Problem to work on: Count the lines of the items below that contain the string "should", and reply with the number alone.

Supplied material:
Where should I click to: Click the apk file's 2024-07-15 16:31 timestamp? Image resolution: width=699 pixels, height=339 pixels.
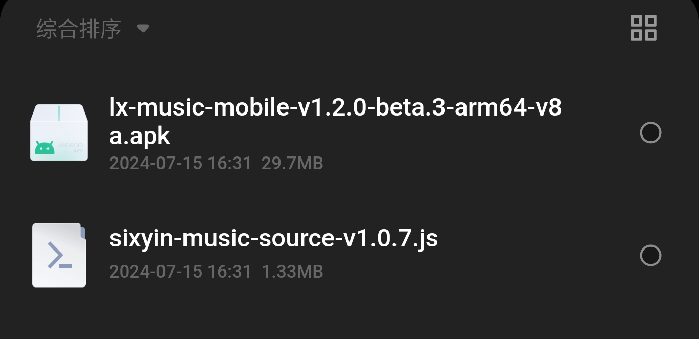click(x=180, y=163)
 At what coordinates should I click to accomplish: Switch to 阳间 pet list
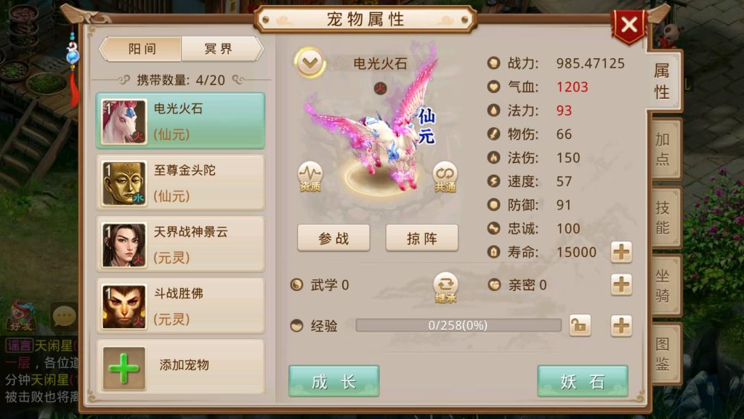coord(142,49)
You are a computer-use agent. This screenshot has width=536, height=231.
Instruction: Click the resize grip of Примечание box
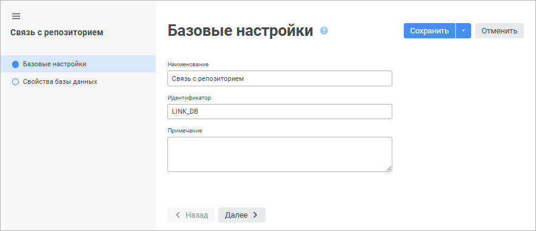[x=389, y=168]
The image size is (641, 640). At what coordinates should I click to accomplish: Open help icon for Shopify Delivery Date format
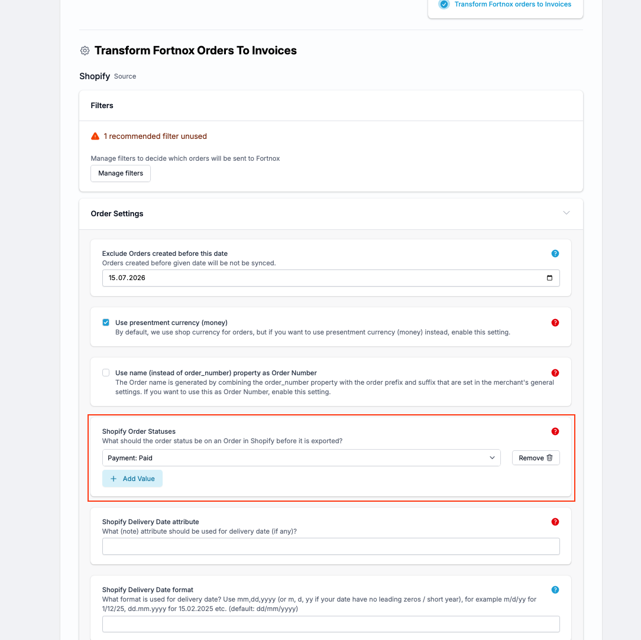[x=555, y=590]
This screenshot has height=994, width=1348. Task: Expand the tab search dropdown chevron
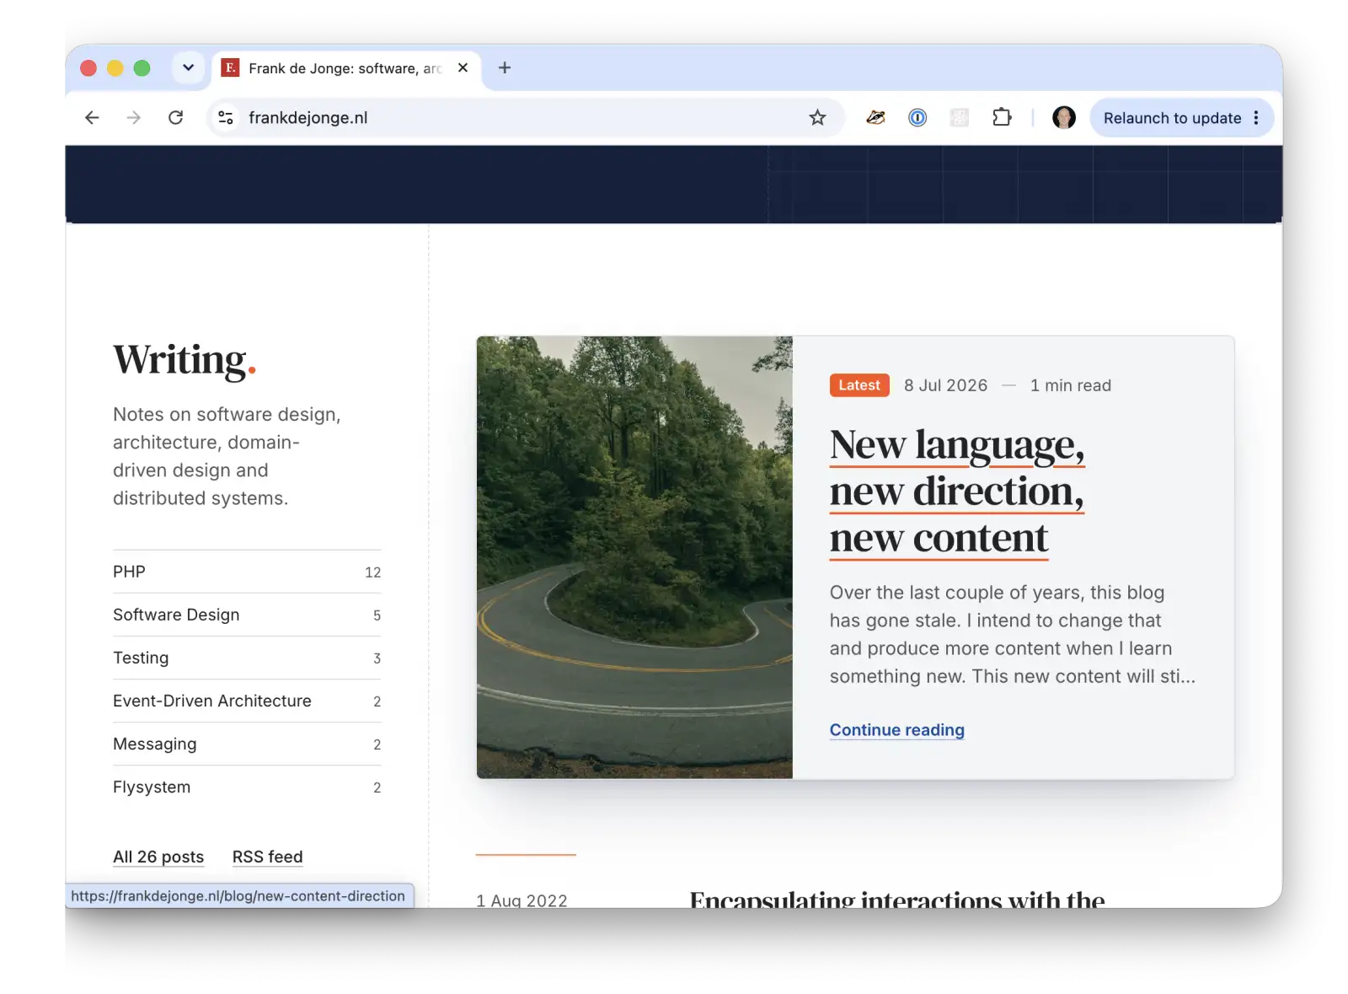coord(189,68)
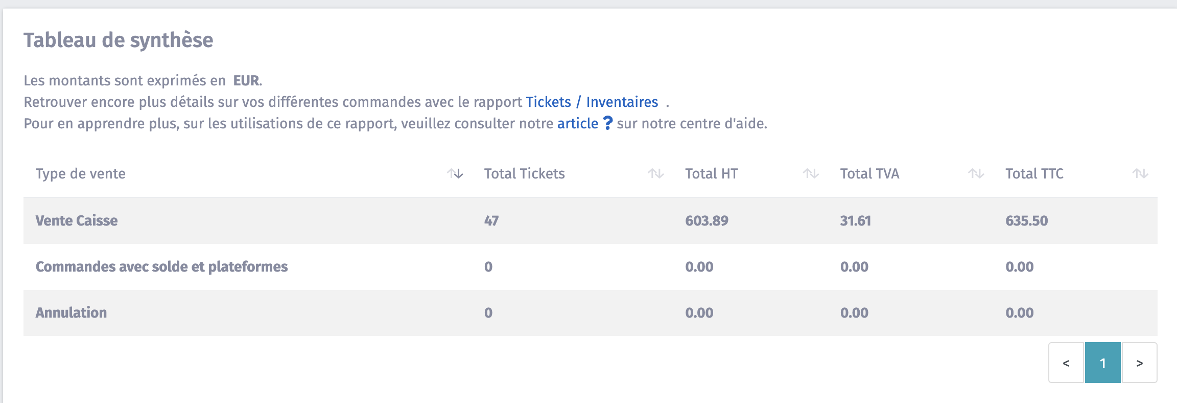Viewport: 1177px width, 403px height.
Task: Sort by Type de vente arrows icon
Action: [455, 174]
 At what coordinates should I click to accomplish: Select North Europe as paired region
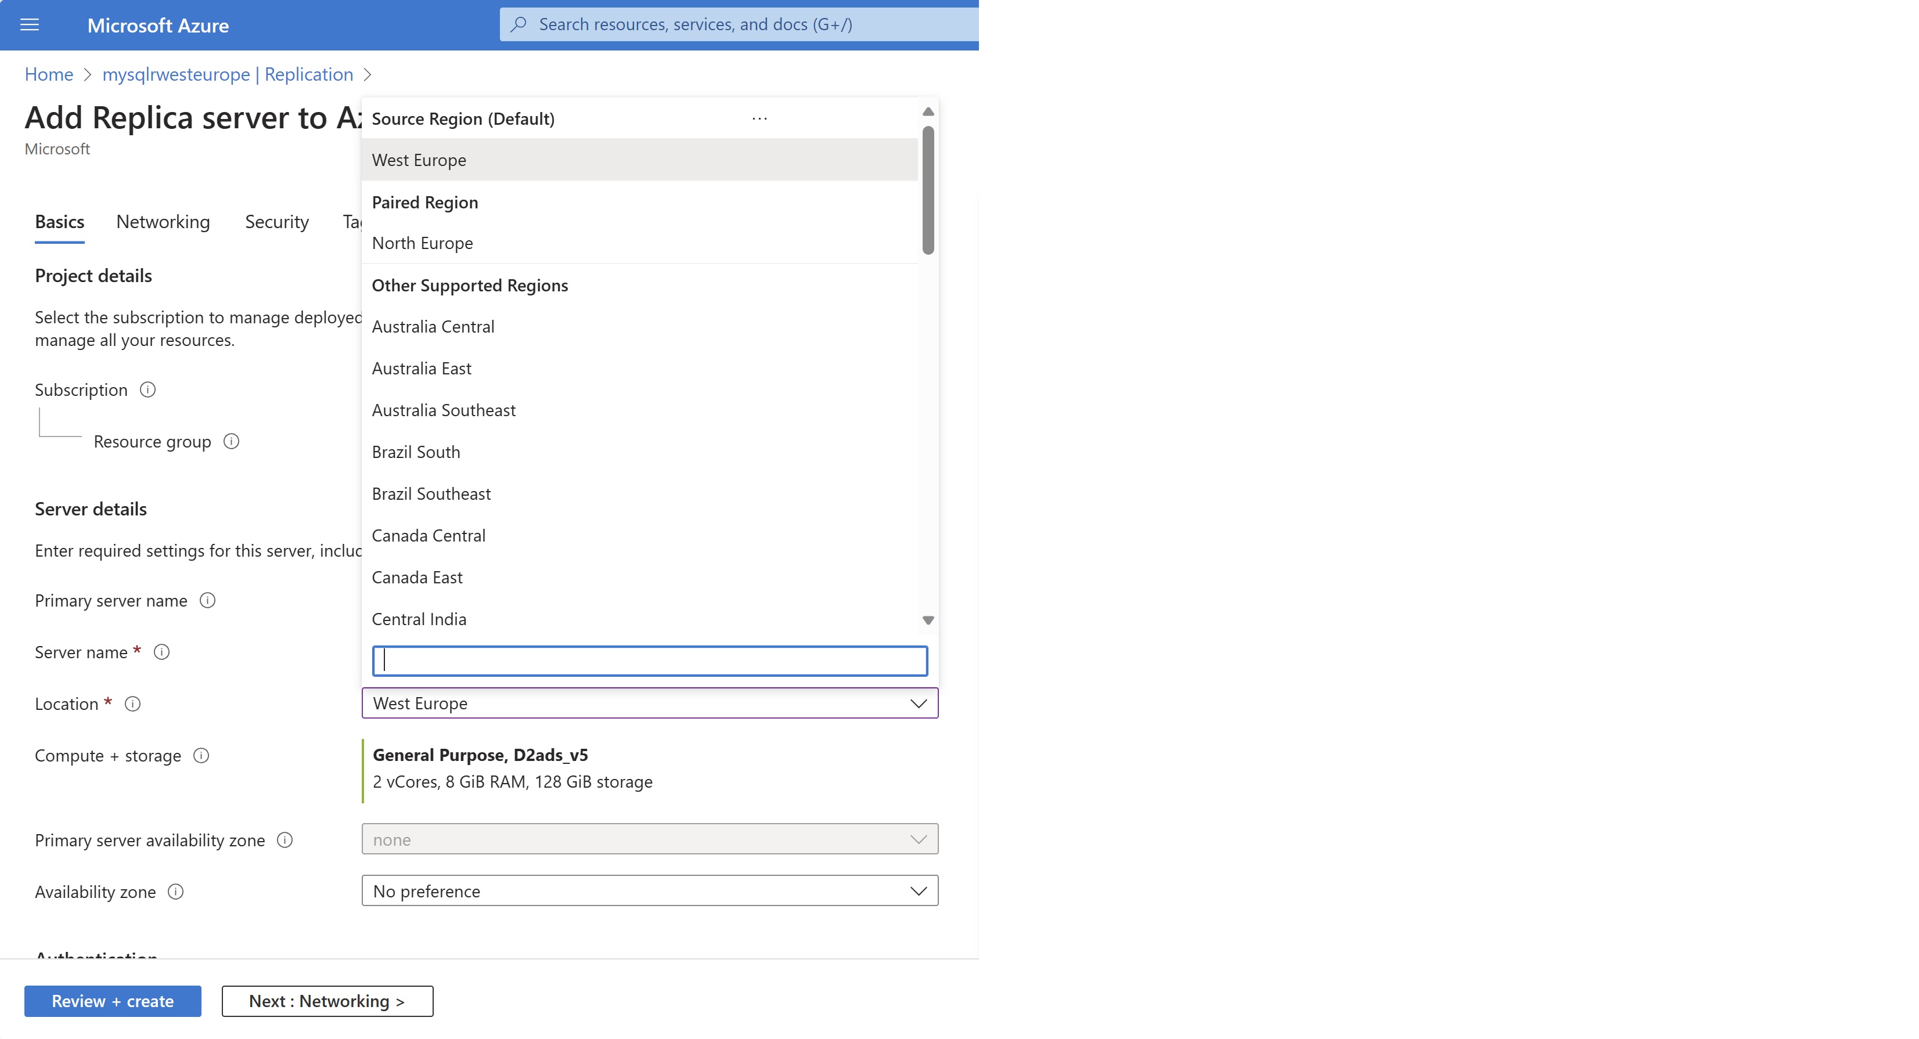[x=422, y=242]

Task answer: 4